Ph.D. Preliminary Oral Exam: Benjamin Steenhoek

Ph.D. Preliminary Oral Exam: Benjamin Steenhoek

Dec 8, 2023 - 9:00 AM
to , -

Understanding and Improving Deep Learning Models for Vulnerability Detection

Static analysis has become critically important in facilitating software development velocity while detecting and preventing security vulnerabilities. Deep Learning (DL) has demonstrated satisfactory performance as an approach for vulnerability detection and can outperform some static analyzers on some open-source datasets of software vulnerabilities. However, existing vulnerability detection evaluations can be limited in scope and dimension, and this leads to neural network systems which have limitations such as not being well understood, being inefficient, and failing to generalize. The end products of our work will be an increased understanding and a body of techniques for improving DL models for vulnerability detection. First, we reproduced nine state-of-the-art (SOTA) DL models on widely used datasets of open-source software vulnerabilities. We investigated research questions involving the model capabilities, training data, and model interpretation, and provide guidance on understanding model results, preparing training data, and improving the robustness of the models. Building on the findings of this empirical study, we developed DeepDFA, a DL model based on a graph neural network (GNN) which is inspired by dataflow analysis. We demonstrate that DeepDFA outperforms several other models and improves upon state-of-the-art models, is efficient in terms of computational resources and training data, and generalizes to novel software applications better than other SOTA approaches.

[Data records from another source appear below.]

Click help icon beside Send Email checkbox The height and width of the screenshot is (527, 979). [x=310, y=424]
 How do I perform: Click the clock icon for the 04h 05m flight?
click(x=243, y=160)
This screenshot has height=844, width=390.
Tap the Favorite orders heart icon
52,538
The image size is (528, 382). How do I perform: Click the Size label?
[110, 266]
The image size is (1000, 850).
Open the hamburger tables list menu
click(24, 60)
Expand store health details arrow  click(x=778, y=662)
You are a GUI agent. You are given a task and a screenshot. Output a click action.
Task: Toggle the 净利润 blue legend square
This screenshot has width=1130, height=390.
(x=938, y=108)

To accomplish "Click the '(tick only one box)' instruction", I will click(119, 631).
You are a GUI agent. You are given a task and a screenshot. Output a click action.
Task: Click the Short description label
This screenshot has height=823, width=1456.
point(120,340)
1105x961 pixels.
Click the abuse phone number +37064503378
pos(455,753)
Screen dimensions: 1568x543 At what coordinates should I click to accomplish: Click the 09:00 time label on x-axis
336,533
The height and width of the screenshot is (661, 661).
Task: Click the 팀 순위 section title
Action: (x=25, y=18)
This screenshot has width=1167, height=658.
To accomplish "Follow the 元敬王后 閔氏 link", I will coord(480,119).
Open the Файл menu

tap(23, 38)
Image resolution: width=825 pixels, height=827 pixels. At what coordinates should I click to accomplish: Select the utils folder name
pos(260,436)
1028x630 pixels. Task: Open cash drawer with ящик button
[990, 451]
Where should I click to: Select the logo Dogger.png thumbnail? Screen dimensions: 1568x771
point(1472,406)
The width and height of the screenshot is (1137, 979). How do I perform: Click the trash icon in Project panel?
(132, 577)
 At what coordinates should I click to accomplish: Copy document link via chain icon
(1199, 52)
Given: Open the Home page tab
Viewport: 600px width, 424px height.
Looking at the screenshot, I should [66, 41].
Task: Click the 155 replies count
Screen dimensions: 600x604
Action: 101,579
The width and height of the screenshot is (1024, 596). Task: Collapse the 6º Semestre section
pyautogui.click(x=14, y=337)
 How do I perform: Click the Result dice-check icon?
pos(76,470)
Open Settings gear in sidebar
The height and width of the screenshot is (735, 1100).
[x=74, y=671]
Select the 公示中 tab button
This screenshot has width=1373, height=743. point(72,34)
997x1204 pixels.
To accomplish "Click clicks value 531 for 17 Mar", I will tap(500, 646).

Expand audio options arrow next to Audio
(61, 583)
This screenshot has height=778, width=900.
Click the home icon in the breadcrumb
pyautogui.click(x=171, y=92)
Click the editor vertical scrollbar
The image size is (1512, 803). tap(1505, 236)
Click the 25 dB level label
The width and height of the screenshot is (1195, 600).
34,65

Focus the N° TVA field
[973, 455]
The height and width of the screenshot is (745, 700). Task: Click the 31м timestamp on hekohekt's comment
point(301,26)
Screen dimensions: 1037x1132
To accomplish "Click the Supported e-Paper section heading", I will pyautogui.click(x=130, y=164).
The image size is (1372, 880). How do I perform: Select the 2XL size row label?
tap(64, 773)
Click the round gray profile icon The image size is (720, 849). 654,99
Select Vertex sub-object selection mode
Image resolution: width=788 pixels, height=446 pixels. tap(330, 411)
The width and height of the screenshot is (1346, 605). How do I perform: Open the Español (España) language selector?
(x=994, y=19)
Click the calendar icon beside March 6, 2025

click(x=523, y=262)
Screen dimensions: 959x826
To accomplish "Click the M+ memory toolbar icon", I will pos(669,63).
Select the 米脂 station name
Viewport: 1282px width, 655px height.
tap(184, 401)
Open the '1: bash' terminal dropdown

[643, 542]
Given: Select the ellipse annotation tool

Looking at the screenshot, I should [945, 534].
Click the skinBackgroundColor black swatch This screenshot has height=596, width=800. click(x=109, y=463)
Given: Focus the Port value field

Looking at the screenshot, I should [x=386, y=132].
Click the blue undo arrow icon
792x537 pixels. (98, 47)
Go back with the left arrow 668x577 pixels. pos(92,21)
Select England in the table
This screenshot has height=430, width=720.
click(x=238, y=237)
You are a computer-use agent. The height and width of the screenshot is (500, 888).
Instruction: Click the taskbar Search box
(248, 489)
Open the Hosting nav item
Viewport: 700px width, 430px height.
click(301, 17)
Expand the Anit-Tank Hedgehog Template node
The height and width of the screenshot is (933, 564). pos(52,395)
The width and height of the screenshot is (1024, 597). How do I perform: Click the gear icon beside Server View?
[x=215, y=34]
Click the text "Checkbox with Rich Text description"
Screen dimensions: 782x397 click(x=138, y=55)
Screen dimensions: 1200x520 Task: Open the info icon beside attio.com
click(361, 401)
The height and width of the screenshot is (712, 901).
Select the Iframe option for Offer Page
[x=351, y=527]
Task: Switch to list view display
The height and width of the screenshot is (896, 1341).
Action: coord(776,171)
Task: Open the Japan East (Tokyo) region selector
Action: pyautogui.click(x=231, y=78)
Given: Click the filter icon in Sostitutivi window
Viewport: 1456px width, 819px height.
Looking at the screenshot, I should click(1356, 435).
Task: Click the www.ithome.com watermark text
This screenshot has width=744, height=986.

We propose to study several follow-up problems: First, we plan to probe whether deep learning vulnerability detection models can learn vulnerability semantics. Second, we propose to study the capabilities of large language models (LLMs) for vulnerability detection and investigate the most effective techniques and common error patterns. Finally, we propose to integrate interprocedural context into the DL models, thus providing a more accurate evaluation of the models’ performance and filling a critical gap in the road from benchmarks to real-world application.